The role of variational principles of mechanics in the study of the evolution of non-conservative dynamical systems
Konstantin Sergeevich Fediy, Mikhail Petrovich Golovin, Evgeny Anatolievich Spirin
Abstract
Objective: the solution of problems of variational calculus is to find the differential equation that satisfies the condition, this applies to the fundamental lemma of variational calculus.Methods: The calculus of variations is one of the most important branches of applied mathematics, which played an important role in the development of particle mechanics. The calculus of variations - a branch of mathematics in which functions of the unknowns included in the integrand of some integral, selected a function in which the integral reaches its maximum or minimum value. Such tasks are called variational often occur at different stages of scientific and technological research.Despite the fact that Newtonian formulation commonly used in physics, in particular mechanics, there is an alternative way of describing the behavior of mechanical systems.

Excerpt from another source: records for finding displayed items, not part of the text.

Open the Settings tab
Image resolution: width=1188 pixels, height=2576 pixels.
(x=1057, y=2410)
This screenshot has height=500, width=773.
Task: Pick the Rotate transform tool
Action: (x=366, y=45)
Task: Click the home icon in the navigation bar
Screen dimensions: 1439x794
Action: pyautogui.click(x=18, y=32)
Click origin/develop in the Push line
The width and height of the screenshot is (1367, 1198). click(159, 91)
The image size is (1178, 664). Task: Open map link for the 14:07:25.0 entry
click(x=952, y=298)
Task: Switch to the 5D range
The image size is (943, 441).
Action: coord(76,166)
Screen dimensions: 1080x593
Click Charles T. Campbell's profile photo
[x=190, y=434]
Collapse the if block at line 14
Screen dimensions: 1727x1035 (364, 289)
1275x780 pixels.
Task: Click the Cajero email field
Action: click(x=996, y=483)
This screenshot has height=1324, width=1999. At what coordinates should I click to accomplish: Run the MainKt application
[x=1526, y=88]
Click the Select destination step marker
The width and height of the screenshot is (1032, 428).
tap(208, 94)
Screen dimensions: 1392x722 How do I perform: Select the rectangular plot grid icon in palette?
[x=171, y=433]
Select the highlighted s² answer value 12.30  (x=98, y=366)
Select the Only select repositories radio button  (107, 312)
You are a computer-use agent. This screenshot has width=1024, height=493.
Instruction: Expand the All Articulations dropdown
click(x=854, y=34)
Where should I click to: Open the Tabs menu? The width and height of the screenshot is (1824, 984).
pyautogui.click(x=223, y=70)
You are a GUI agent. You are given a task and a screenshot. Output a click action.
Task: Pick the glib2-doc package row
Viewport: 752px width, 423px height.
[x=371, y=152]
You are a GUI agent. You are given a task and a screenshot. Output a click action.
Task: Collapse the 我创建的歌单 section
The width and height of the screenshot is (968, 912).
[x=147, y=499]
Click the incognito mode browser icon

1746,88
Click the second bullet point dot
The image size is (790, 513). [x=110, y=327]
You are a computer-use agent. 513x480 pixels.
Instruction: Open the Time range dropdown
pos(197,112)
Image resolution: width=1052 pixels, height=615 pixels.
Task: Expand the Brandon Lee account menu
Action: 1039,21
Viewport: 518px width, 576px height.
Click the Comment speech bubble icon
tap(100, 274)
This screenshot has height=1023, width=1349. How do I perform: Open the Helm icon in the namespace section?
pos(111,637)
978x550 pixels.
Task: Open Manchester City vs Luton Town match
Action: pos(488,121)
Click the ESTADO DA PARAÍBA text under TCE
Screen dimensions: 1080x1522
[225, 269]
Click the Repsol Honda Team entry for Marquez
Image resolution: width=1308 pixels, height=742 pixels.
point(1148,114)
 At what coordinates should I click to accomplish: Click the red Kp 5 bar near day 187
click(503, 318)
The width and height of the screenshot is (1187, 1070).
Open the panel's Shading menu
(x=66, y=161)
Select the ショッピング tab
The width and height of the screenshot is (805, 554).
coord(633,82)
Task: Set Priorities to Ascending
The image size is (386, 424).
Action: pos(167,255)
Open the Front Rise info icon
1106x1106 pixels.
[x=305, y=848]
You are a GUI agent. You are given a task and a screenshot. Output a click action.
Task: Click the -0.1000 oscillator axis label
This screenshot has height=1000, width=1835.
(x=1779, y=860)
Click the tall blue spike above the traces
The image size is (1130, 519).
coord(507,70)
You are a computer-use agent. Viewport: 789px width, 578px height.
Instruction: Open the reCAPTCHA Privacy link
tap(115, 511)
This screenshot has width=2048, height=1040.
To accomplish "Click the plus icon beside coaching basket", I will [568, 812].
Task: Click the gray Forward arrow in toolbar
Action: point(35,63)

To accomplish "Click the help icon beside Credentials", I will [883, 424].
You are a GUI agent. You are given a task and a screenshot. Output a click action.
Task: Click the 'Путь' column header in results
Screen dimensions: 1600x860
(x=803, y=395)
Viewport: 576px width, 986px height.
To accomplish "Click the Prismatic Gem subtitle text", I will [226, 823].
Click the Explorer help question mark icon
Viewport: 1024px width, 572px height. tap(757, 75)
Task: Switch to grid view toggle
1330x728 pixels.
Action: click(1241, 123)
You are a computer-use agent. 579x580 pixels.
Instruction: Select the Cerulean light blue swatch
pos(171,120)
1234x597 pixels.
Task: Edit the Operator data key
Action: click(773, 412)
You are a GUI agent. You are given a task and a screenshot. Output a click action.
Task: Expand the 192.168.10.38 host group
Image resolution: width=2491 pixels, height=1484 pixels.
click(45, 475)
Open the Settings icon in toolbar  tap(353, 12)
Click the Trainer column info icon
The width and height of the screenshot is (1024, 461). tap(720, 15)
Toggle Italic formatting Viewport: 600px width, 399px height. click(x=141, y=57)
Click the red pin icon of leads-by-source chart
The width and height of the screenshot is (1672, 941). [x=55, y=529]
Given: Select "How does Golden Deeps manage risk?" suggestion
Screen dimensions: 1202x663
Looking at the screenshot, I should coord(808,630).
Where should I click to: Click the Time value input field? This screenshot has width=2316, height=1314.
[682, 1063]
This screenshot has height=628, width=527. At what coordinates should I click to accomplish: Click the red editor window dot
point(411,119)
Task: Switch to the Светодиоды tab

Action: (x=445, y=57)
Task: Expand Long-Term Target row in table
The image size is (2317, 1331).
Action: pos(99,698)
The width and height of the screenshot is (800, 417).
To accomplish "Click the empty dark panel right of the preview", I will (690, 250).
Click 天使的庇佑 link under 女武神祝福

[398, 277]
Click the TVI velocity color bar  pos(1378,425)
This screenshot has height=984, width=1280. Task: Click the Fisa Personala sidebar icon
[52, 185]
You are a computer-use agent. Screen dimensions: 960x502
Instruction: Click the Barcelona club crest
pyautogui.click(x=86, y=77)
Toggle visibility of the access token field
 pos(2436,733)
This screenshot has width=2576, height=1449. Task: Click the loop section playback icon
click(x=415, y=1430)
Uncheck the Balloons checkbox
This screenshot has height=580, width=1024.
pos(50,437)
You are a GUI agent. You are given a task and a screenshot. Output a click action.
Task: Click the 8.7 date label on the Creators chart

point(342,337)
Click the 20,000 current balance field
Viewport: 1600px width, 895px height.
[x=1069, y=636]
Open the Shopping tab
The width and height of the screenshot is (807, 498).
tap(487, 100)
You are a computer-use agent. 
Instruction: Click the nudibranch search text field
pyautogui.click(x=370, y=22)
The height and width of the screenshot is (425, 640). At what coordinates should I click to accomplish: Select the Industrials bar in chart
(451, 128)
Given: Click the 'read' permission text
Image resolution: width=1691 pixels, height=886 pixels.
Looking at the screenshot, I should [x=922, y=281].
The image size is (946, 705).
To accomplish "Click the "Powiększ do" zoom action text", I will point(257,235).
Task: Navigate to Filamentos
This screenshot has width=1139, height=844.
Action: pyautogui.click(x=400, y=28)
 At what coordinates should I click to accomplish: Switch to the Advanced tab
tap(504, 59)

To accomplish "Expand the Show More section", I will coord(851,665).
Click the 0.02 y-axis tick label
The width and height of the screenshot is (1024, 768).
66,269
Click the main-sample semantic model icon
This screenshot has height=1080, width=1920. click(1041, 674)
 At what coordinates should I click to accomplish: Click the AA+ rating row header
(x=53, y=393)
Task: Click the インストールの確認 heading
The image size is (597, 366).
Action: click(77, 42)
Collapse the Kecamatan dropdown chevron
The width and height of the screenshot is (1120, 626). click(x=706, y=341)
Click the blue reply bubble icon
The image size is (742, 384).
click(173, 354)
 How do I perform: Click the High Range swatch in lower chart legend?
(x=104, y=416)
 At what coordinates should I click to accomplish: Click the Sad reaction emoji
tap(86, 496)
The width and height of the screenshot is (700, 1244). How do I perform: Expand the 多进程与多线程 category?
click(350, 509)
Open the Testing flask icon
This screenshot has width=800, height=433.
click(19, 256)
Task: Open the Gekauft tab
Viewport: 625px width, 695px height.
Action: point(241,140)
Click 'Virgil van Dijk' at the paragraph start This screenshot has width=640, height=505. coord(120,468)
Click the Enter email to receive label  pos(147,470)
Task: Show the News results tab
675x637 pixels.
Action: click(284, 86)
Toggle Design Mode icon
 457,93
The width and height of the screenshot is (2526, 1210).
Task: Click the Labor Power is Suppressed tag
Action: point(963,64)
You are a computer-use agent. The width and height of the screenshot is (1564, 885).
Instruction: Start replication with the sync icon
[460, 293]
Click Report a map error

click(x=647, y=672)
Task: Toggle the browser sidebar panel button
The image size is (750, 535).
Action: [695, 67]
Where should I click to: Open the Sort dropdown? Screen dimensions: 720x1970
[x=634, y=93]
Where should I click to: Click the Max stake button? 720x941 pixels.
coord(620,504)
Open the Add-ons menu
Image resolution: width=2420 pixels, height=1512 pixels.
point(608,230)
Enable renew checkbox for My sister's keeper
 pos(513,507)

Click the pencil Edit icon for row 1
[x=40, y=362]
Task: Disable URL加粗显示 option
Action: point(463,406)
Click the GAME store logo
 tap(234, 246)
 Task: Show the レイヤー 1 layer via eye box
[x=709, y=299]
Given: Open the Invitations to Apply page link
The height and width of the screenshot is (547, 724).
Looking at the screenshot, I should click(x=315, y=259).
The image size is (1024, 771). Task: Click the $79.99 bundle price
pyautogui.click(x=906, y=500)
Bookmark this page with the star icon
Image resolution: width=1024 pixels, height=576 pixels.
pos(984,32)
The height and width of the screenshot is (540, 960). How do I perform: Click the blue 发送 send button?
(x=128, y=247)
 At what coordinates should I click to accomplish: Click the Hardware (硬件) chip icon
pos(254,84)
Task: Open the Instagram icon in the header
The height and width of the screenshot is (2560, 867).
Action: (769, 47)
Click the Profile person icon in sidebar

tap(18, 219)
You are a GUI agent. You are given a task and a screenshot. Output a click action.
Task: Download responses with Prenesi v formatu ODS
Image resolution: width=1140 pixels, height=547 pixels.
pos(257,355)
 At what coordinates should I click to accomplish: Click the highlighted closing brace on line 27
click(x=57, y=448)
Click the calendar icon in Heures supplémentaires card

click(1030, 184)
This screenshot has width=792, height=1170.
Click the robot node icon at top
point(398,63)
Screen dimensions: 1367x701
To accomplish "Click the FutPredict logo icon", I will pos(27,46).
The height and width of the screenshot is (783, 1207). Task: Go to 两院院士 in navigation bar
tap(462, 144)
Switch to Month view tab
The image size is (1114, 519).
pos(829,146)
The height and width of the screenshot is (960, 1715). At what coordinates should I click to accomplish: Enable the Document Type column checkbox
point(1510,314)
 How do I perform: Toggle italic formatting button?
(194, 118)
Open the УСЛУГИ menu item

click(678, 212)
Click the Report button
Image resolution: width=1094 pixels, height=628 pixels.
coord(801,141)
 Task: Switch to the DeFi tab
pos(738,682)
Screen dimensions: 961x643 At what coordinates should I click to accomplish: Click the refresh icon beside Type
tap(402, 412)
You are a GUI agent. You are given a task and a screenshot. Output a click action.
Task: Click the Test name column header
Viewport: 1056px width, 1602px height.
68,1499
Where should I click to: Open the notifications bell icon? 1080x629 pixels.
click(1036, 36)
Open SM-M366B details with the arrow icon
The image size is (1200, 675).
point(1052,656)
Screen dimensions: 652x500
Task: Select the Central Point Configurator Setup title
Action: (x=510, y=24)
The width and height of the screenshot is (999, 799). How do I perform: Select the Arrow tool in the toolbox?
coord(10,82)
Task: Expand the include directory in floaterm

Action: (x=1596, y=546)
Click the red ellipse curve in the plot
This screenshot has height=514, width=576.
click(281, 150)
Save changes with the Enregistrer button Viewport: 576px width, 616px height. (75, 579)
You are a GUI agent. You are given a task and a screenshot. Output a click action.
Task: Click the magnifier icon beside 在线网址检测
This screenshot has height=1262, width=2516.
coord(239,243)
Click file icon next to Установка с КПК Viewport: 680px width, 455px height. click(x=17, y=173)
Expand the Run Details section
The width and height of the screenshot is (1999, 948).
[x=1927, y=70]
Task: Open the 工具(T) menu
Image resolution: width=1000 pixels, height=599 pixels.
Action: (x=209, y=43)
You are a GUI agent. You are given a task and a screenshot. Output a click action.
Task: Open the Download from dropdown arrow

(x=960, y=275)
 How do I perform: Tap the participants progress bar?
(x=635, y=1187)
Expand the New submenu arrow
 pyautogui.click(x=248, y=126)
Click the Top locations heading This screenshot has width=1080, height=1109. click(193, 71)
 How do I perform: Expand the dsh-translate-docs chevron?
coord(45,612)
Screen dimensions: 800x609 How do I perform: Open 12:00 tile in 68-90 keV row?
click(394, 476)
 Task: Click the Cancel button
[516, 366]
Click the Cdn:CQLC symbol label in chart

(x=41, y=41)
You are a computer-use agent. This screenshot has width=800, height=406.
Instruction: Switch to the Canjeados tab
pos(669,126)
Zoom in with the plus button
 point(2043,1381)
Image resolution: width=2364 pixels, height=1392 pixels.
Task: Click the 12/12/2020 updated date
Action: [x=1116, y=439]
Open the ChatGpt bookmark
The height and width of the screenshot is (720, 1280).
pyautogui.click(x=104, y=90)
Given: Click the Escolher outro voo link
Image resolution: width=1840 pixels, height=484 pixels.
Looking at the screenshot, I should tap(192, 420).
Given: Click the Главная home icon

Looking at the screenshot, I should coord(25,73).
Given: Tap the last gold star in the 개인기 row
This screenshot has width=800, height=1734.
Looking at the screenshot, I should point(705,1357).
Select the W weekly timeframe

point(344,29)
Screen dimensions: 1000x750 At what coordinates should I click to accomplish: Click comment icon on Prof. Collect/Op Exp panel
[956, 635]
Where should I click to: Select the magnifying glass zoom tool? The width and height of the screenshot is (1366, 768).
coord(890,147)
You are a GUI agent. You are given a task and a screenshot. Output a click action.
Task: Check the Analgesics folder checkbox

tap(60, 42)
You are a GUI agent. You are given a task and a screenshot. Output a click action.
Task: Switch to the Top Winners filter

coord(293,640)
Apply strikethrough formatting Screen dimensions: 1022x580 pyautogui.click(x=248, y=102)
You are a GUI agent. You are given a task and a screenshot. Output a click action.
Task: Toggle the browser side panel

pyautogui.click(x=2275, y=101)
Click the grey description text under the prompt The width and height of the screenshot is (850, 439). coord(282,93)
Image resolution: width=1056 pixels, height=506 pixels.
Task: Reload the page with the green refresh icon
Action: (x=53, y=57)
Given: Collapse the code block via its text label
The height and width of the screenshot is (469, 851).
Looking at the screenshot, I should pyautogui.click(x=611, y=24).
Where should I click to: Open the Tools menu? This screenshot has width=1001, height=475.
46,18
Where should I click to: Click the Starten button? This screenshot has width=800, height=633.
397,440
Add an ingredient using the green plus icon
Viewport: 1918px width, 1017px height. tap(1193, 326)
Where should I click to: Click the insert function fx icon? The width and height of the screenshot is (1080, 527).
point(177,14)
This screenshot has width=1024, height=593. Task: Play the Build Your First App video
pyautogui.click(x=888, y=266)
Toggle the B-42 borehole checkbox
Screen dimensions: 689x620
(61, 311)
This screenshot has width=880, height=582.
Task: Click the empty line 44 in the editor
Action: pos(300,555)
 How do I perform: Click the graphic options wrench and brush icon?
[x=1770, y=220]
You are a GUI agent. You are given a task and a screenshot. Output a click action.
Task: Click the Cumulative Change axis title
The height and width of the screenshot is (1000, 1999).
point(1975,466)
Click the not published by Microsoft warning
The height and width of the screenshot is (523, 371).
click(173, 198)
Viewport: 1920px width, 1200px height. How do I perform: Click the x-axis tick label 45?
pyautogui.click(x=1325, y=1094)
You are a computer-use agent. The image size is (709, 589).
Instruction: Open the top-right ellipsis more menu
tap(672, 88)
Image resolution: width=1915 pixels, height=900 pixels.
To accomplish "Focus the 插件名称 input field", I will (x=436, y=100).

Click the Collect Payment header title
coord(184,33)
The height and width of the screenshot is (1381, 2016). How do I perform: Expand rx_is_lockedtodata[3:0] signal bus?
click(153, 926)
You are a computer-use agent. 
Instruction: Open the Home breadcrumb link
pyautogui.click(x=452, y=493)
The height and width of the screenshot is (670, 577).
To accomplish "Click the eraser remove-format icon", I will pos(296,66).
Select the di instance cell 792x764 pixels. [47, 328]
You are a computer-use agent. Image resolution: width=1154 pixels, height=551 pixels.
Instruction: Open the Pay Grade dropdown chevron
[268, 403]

This is Hamilton's principle, which consists in the fact that the true motion of a mechanical system is carried out in such a way that a certain integral, called the action takes a stationary value.Problems of mechanics can be equally well expressed in the form of variation, as well as with the help of the Newton equation of motion, however, is often a clearer understanding of the behavior of physical systems more easily achieved by using energy approach than using Newtonian formulations.Results. The article covers the basics of variational principles of mechanics applied to a material point is a brief historical background of variational methods mechanics, considered classical variational problem with fixed ends, shows the relationship of the law of conservation of energy to the principle of stationary action, as well as obtaining the characteristic function of a non-conservative system as an example of a mechanical system Linear friction. On the basis of Noether's theorem, shows the relationship of the first integral of the mechanical system, with its characteristic function, and interpretation made the first integral non-conservative mechanical system with linear friction.Keywords: Lagrange function, dynamical systems, applied mathematics, calculus of variations, Hamilton's principle.